HOW TO COMPLETE THIS TASK:
Write out exactly the lines running from the one with "Task: Click the SNMP monitor icon" to the end of the data, including both of those lines and excluding pictures.

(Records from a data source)
Segment Open
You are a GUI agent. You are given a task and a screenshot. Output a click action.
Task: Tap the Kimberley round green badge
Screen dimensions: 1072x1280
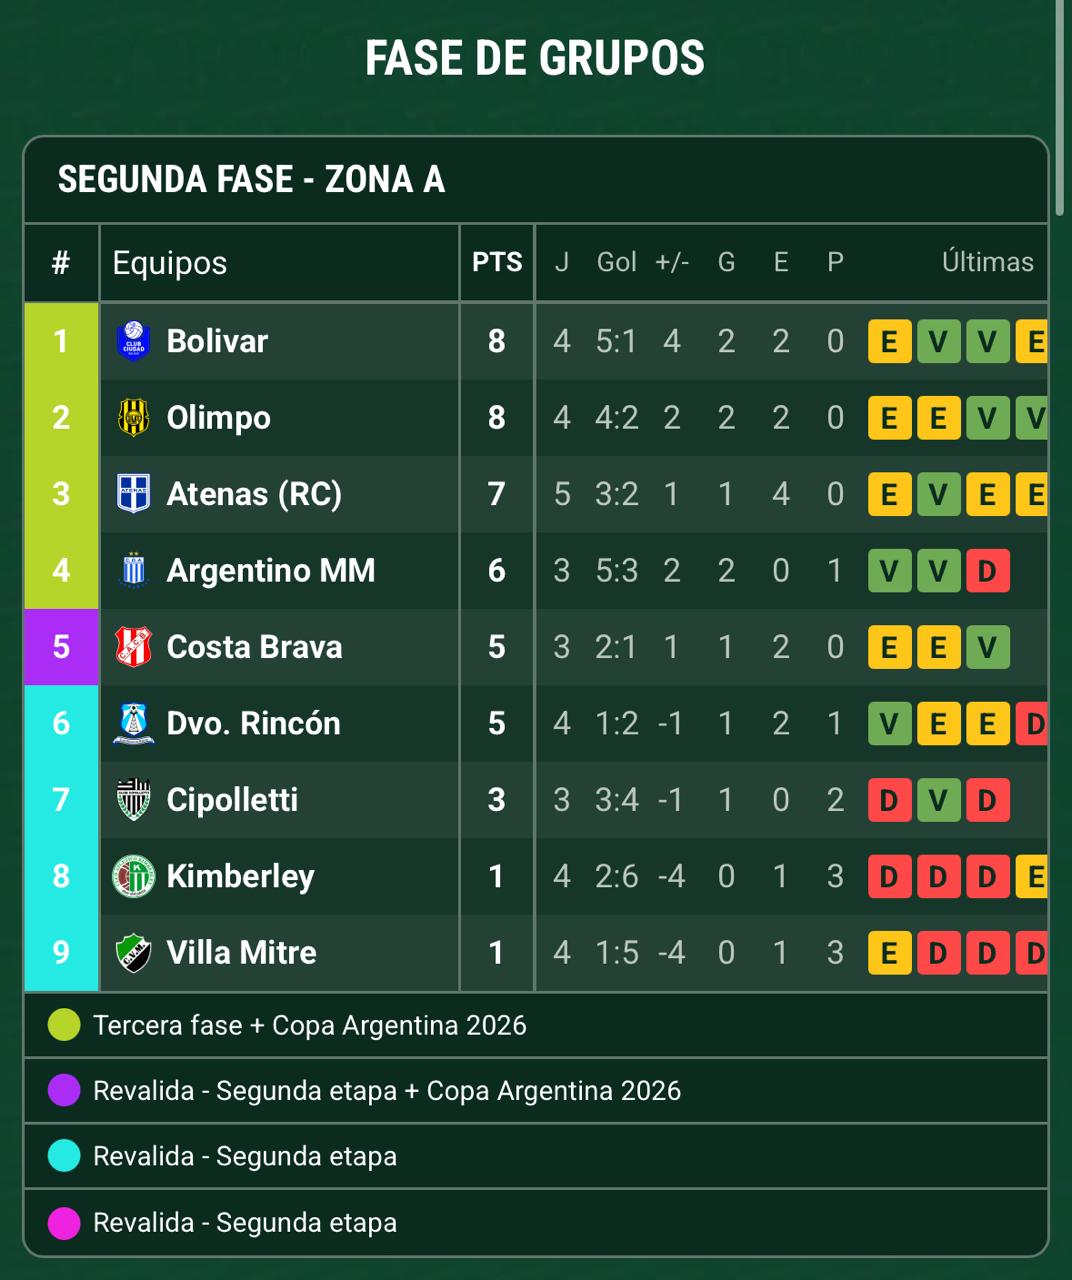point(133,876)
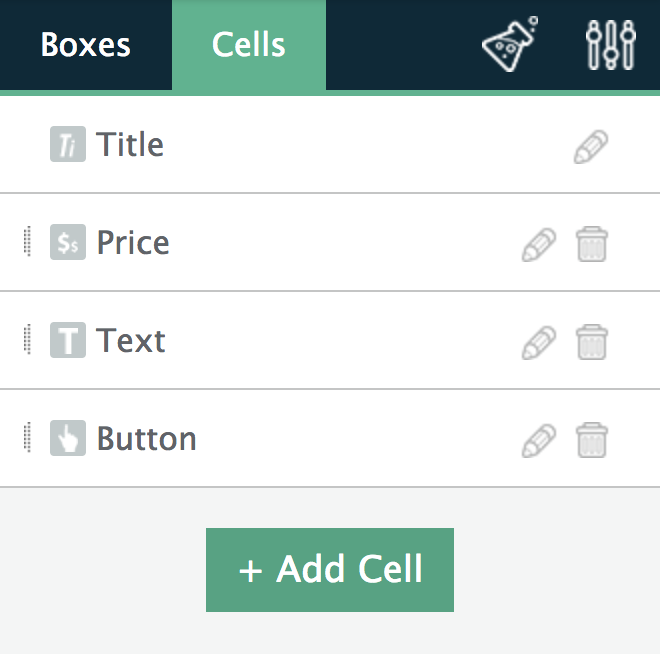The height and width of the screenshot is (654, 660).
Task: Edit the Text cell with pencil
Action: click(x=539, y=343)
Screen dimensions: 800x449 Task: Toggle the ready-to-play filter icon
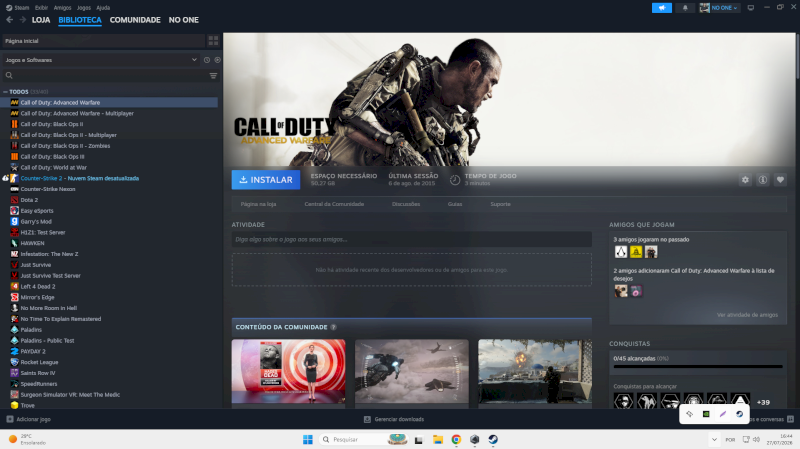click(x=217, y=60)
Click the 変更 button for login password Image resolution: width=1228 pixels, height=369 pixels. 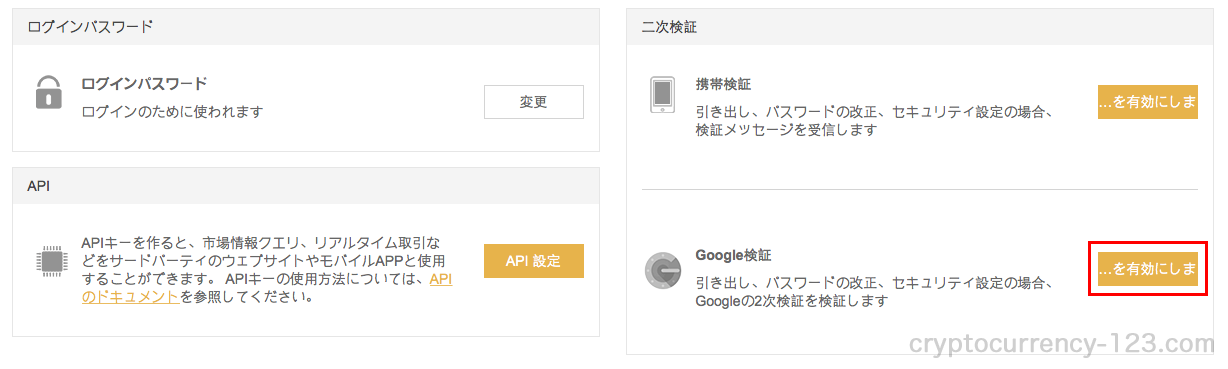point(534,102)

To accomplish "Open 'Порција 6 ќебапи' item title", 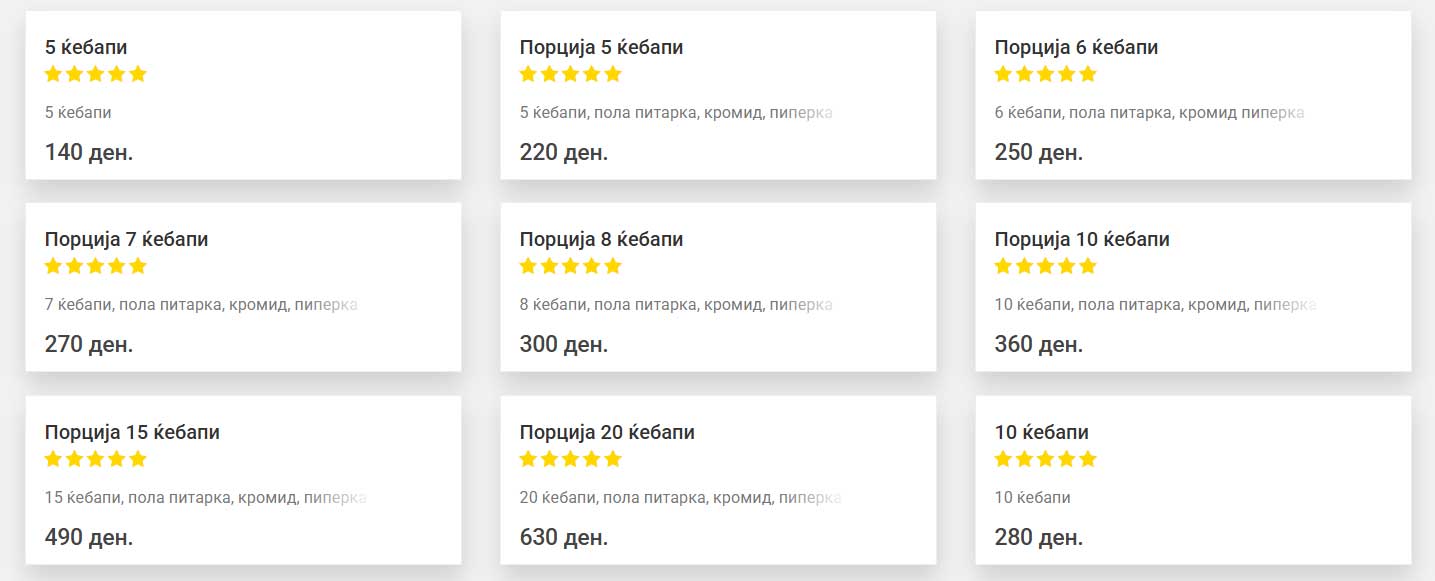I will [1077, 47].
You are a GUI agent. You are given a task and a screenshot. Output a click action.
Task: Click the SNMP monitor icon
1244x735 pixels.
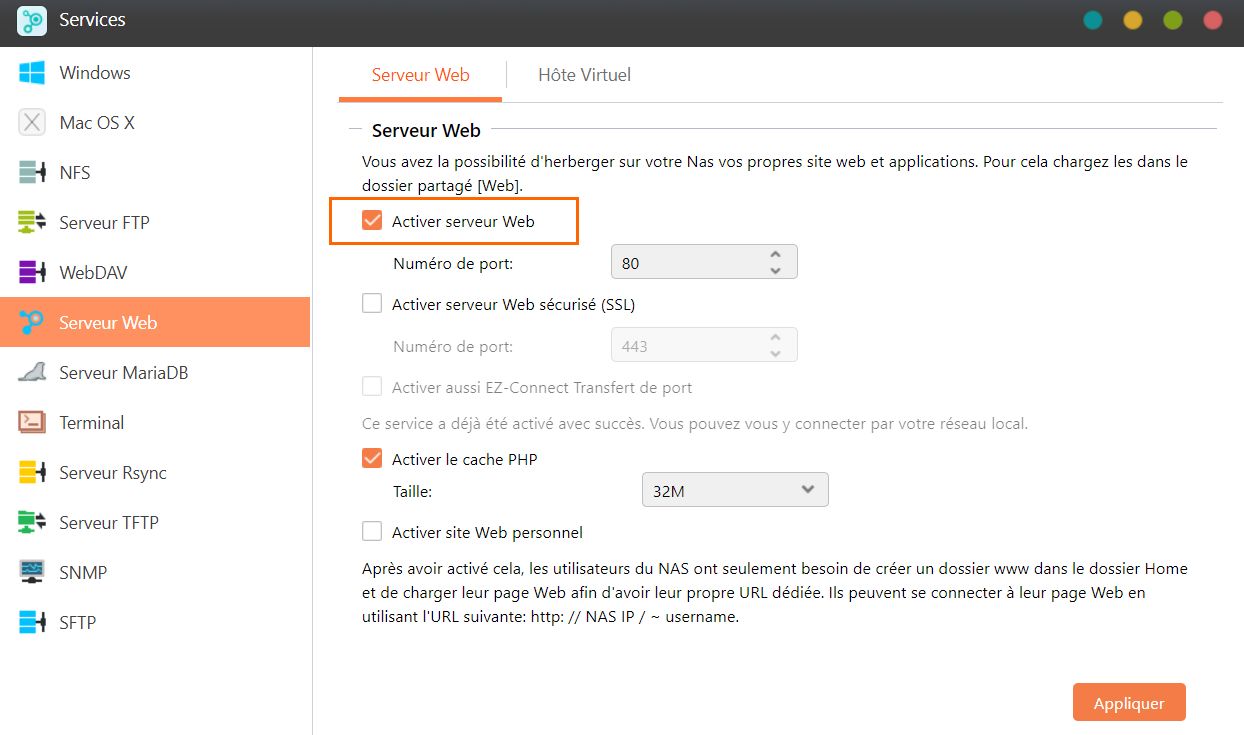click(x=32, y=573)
Segment Closed
YOUR RESPONSE:
Task: Click the SNMP monitor icon
1244x735 pixels.
click(x=32, y=573)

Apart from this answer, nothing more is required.